Context: Data regarding gender-specific efficacy of growth hormone (GH) on critical endpoints are lacking. There are no randomized, placebo-controlled studies of physiologic GH therapy solely in women.

Objective: To determine the effects of physiologic GH replacement on cardiovascular risk markers and body composition in women with GHD.

Design: 6-month, randomized, placebo-controlled, double-blind study

Setting: GCRC

Study Participants: 43 women with GHD due to hypopituitarism

Intervention: Study participants were randomized to receive GH (goal mid-normal serum IGF-I) or placebo.

Main Outcome Measures: Cardiovascular risk markers, including high sensitivity C-reactive protein, tissue plasminogen activator, and body composition, including visceral adipose tissue by cross-sectional computed tomography.

Results: Mean daily GH dose was 0.67 mg. The mean IGF-I SD score increased from -2.5 ± 0.3 to -1.4 ± 0.9 (GH) (p<0.0001 vs. placebo). High sensitivity C-reactive protein decreased by 38.2 ± 9.6% (GH) vs. 18.2 ± 6.0% (placebo) (p=0.03). Tissue plasminogen activator and total cholesterol decreased and high-density lipoprotein increased. Homeostasis model assessment: insulin resistance and other markers were unchanged.
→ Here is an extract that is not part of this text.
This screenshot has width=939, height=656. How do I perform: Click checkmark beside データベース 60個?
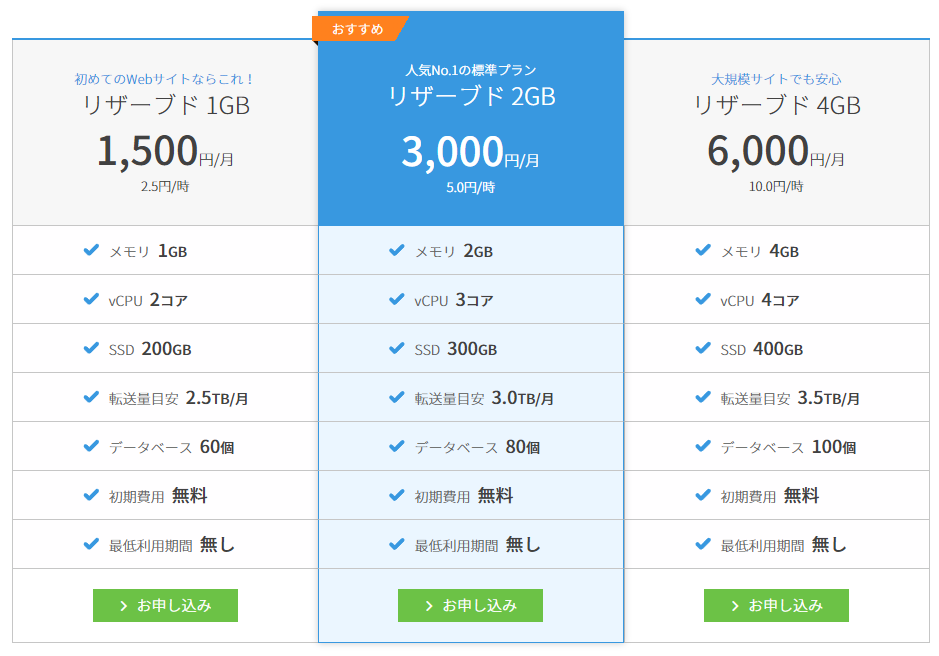(91, 446)
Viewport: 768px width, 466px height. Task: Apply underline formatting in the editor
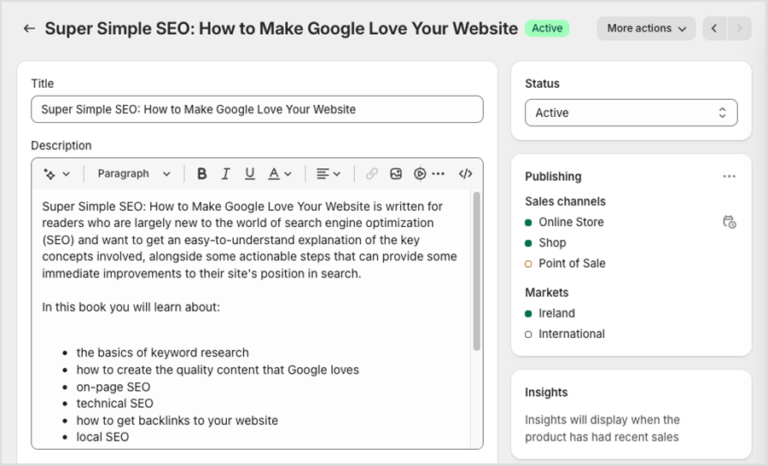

Body fat decreased [-5.1 ± 2.0 (GH) vs. 1.9 ± 1.0% (placebo), p=0.002], as did visceral adipose tissue [-9.0 ± 5.9 (GH) vs. 4.3 ± 2.7% (placebo), p=0.03]. Change in IGF-I level was inversely associated with % change in visceral adipose tissue (r= -0.61, p=0.002), total body fat (r= -0.69, p<0.0001), and high sensitivity C-reactive protein (r= -0.51, p=0.003).

Conclusions: Low-dose GH replacement in women with GHD decreased total and visceral adipose tissue, and improved cardiovascular markers with a relatively modest increase in IGF-I levels without worsening insulin resistance.